An SMT-based verifier for Python with a machine-checked trust base.
Project description
Touchstone
An SMT-based verifier for Python. Touchstone takes a function and a property and returns PROVED (it holds for all inputs), REFUTED (with a counterexample), or UNKNOWN (with a reason), by translating the code to Z3 rather than running it.
import touchstone as t
# state the property in Python, over the parameters and `result`
t.prove("def f(x):\n return x + x\n", "result == 2 * x").status # 'PROVED'
# or write the contract as decorators on the function itself
t.verify_contracts('''
@require("n >= 0")
@ensure("result == n")
def count(n):
i = 0
while i < n:
i = i + 1
return i
''').status # 'PROVED'
# or check two implementations agree on every input
t.verify_equiv("double", "f", "def f(a):\n return a + a\n",
"def g(a):\n return 2 * a\n", {}).status # 'PROVED'
# or verify a whole program, resolving imports across modules through the call graph
t.check_program({
"lib": "def recip(n):\n return 100 // n\n", # traps when n == 0
"main": "import lib\ndef f(n):\n if n == 0:\n return 0\n return lib.recip(n)\n",
}, "main", "f").status # 'PROVED' (the guard covers the callee)
Command line
The same verbs run from the shell, with the process exit status mirroring the verdict (0 PROVED, 1 REFUTED, 2 UNKNOWN) so they compose in CI:
touchstone verify count.py # the @require / @ensure contracts written in a file
touchstone prove f.py --ensures 'result == x' # a postcondition over the parameters and `result`
touchstone equiv impl.py spec.py --func f # two implementations agree on every input
touchstone check d.py # trap freedom (and any asserts) for all inputs
touchstone infer m.py # sound over-approximate types of a return and its locals
A refutation comes back with the counterexample and the path it took:
$ touchstone prove f.py --ensures 'result == x'
REFUTED [property via verified VC generator (Rocq-extracted wpg)]
counterexample: x=0
trace:
line 2: return x + 1 [x=0]
=> returns 1
What it covers
Functional equivalence and predicates; whole-function and interprocedural reasoning over
control flow with multiple loops, arbitrary nesting, break and continue, statements after a
loop, and any step direction; self-recursion, mutual recursion, and recursion over lists;
whole-program verification across module boundaries, resolving from-imports, qualified m.f()
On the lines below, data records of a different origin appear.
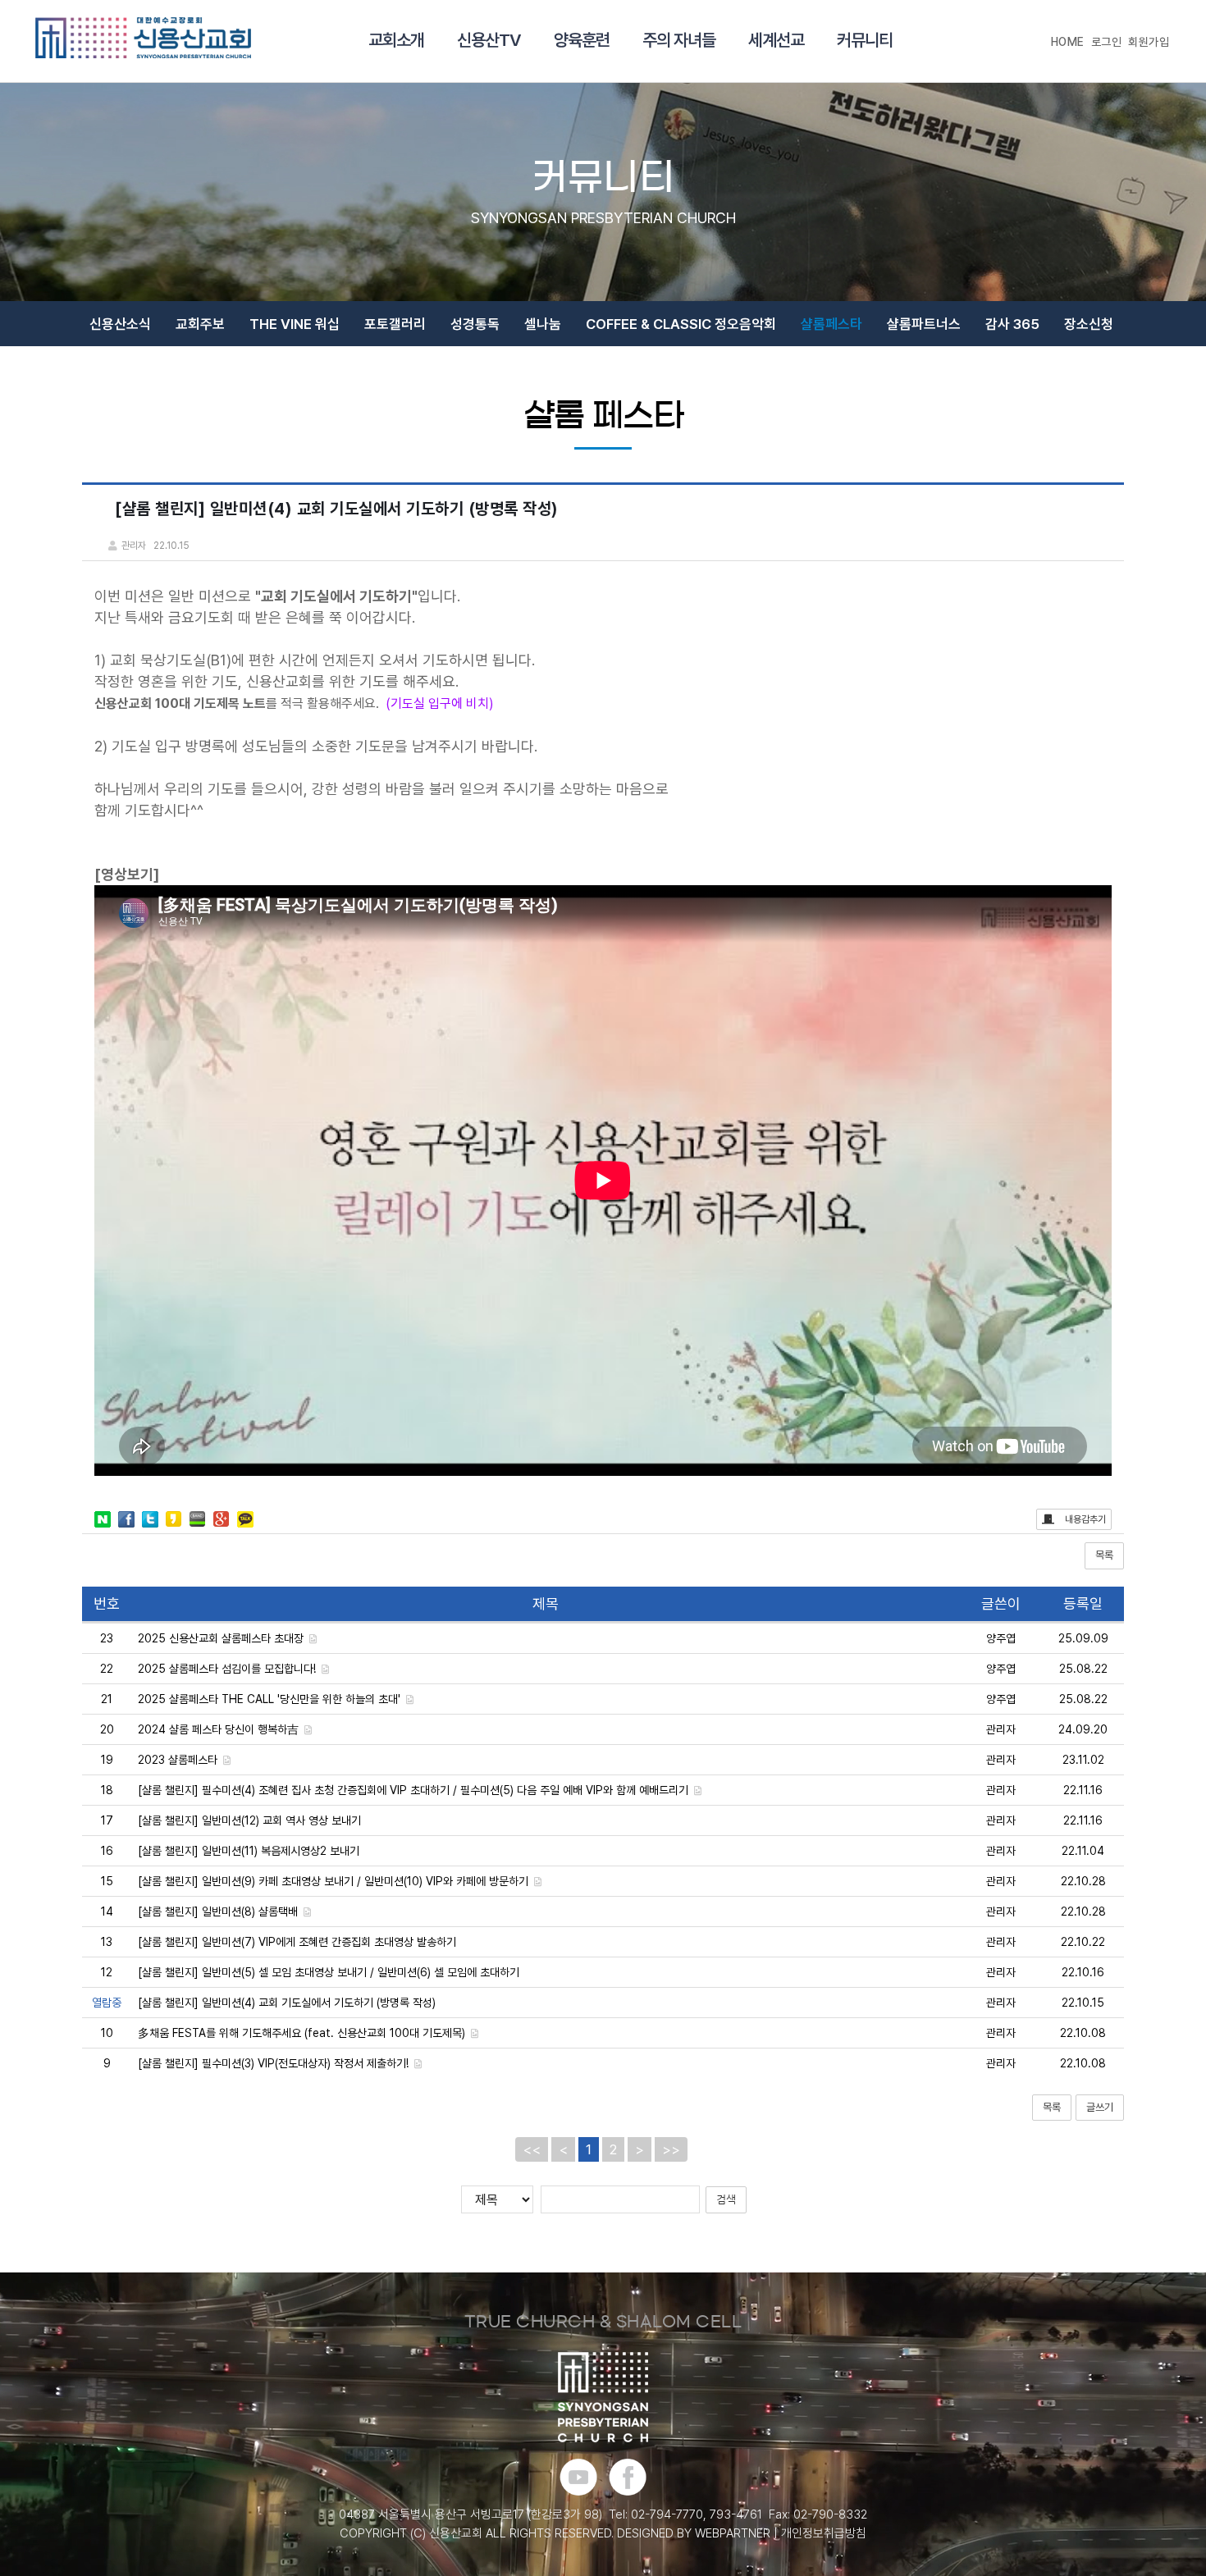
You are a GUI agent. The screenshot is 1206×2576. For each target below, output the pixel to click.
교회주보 (200, 324)
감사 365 (1012, 324)
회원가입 (1148, 41)
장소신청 (1088, 324)
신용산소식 (120, 324)
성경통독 (475, 324)
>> (671, 2149)
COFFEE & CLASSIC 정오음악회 (681, 324)
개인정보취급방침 (823, 2533)
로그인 (1106, 41)
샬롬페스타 (831, 324)
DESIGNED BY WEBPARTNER (693, 2533)
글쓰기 (1099, 2107)
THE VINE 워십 (294, 324)
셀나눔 (542, 324)
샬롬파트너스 (924, 324)
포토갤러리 (395, 324)
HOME (1068, 41)
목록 (1104, 1555)
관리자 (1001, 1729)
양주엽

calls, and aliases through the call graph so a callee's trap is seen at the caller;
deductive and synthesized loop invariants; abstract interpretation (interval, zone, octagon,
Karr, polyhedra, machine-integer); IEEE-754 floating point total over every double, with Inf
and NaN as first-class inputs, exact floor division and modulo, and sound over-approximations
of sin, cos, exp, and log; arrays with quantified specifications; termination of counted
loops, iteration over containers, and data-dependent loops, and cost; exceptions;
rely-guarantee concurrency for all schedules and all depths; and separation logic with the
frame rule, the magic wand, and inductive heap predicates.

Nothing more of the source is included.